小鼠卵巢EGFR表达检测及EGF提高小鼠超数排卵效果研究

EGFR expression in ovary and superovulation efficiency by EGF injection in mouse

在检测发情周期不同阶段小鼠卵巢表皮生长因子受体(epidermal growth factor receptor,EGFR)表达的基础上,利用小鼠卵巢组织学、胚胎回收与胚胎体外培养方法,研究超数排卵前腹腔注射表皮生长因子(epidermal growth factor,EGF)对小鼠超数排卵效果的影响。结果显示:(1)EGFR在卵巢内主要定位于腔前卵泡、有腔卵泡的颗粒细胞和卵丘细胞,间情期、发情前期和发情期小鼠卵巢EGFR阳性反应均强于发情后期。(2)对发情前期和间情期小鼠按照每克体质量5、10、20、40ng的EGF进行腹腔注射,24h后注射孕马血清促性腺激素(pregnant mare serum gonadotropin,PMSG)进行超数排卵处理。发情前期小鼠在EGF注射后24h,卵巢切面已有较多的有腔卵泡分布,而间情期小鼠直到PMSG注射后24h,卵巢切面上才可观察到较多的腔前卵泡和有腔卵泡,且发情前期和间情期小鼠卵巢切面上有腔卵泡数量呈EGF剂量依赖性增多。(3)小鼠注射20ng/g EGF预处理24h,超排配种后见栓鼠的2-细胞胚胎回收数最高(P<0.05);当EGF剂量超过40ng/g时,胚胎回收数降低;发情前期各组小鼠2-细胞胚胎回收数均低于对应EGF注射剂量间情期小鼠组的。(4)各组2-细胞胚胎体外囊胚发育率无显著性差异(P>0.05)。

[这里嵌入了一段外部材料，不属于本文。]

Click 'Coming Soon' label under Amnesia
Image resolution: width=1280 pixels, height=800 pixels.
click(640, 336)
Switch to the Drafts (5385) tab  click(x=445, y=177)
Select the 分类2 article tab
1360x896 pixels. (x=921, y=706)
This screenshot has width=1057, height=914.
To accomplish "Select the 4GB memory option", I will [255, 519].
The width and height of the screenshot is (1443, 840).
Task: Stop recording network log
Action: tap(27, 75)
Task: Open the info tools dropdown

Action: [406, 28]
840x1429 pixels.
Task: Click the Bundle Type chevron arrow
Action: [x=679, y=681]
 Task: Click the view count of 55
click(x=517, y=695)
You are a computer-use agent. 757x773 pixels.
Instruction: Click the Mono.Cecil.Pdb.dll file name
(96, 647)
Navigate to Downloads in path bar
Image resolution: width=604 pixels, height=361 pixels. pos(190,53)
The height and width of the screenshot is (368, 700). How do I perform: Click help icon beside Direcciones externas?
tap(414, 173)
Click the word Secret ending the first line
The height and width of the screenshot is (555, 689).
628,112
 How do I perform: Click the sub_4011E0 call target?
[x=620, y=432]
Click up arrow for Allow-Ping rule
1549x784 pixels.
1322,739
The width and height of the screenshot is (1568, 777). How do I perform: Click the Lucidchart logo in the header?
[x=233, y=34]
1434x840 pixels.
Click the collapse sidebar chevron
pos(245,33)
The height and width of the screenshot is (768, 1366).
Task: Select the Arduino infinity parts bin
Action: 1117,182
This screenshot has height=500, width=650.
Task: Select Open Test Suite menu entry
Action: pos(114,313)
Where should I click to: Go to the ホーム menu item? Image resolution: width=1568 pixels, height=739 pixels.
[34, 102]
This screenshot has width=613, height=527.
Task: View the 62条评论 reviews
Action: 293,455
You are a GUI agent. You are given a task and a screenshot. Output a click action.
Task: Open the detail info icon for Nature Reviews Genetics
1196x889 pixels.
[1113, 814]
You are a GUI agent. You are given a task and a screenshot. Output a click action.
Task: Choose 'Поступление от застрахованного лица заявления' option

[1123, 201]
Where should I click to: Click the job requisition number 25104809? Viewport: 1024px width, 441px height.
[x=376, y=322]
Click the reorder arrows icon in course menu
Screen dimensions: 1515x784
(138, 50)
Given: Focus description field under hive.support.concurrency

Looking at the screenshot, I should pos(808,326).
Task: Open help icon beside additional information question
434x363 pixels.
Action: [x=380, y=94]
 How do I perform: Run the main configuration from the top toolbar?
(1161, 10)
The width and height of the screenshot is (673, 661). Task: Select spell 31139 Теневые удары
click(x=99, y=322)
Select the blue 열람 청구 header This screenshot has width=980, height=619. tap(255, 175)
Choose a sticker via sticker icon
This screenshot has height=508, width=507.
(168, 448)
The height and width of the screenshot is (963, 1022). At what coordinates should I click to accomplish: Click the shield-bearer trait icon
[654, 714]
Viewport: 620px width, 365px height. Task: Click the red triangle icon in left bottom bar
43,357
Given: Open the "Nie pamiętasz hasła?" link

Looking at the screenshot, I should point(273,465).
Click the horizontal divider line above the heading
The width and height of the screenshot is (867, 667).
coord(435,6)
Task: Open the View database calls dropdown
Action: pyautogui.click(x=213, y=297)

研究结果表明,小鼠卵巢组织中EGFR定位于腔前卵泡、有腔卵泡的颗粒细胞和卵丘细胞,间情期、发情前期和发情期小鼠卵巢EGFR阳性反应均强于发情后期的;超排前24h腹腔注射20ng/g EGF,可获显著提高间情期和发情前期小鼠的超数排卵效果,并且不影响胚胎的发育潜能。

The effect of epidermal growth factor（EGF）on follicle development and superovulation efficiency was investigated by analysis of ovarian histology,embryo collection and in vitro culture,basing on the epidermal growth factor receptor（EGFR）expression pattern of mouse ovaries at different stages of estrous cycle.Results showed：（1）EGFR mainly localized in granulose cells or cumulus cells in preantral and antral follicles,the positive reaction of EGFR in ovaries of proestrus,oestrus and dioestrus mouse were stronger than that of metoestrus mouse.（2）Proestrus and dioestrus mice were treated with 5,10,20 and 40ng EGF per gram body weight（ng/g）,followed by superovulated with PMSG after 24 h.Antral follicles distributed in ovaries of proestrus mouse after 24 hof the EGF injection,while it was observed after 24 hof PMSG injection in dioestrus mouse.The number of antral follicles increased with adding EGF dosage.（3）The amount of 2-cell embryo of proestrus and dioestrus mice injected with 20ng/g EGF before superovulation was significant higher than that of control group,5and 10 ng/g EGF group（P 0.05）,it decreased when the EGF dosage reached 40ng/g and the number of dioestrus mouse was higher than that of proestrus mice with the same treatment.（4）There were no significant difference in blastocyst development rate in vitro of 2-cell embryo in all groups（P〈0.05）.These results demonstrated that EGFR mainly localized in granulose cells or cumulus cells in preantral and antral follicles,the positive reaction of EGFR in ovaries of dioestrus,proestrus and oestrus mouse were stronger than that of metoestrus mouse.Injecting with 20ng/g EGF 24 hbefore superovulation could significantly promote the superovulation efficiency of dioestrus and proestrus mouse,furthermore,it had no adverse impact on embryo developmental capacity.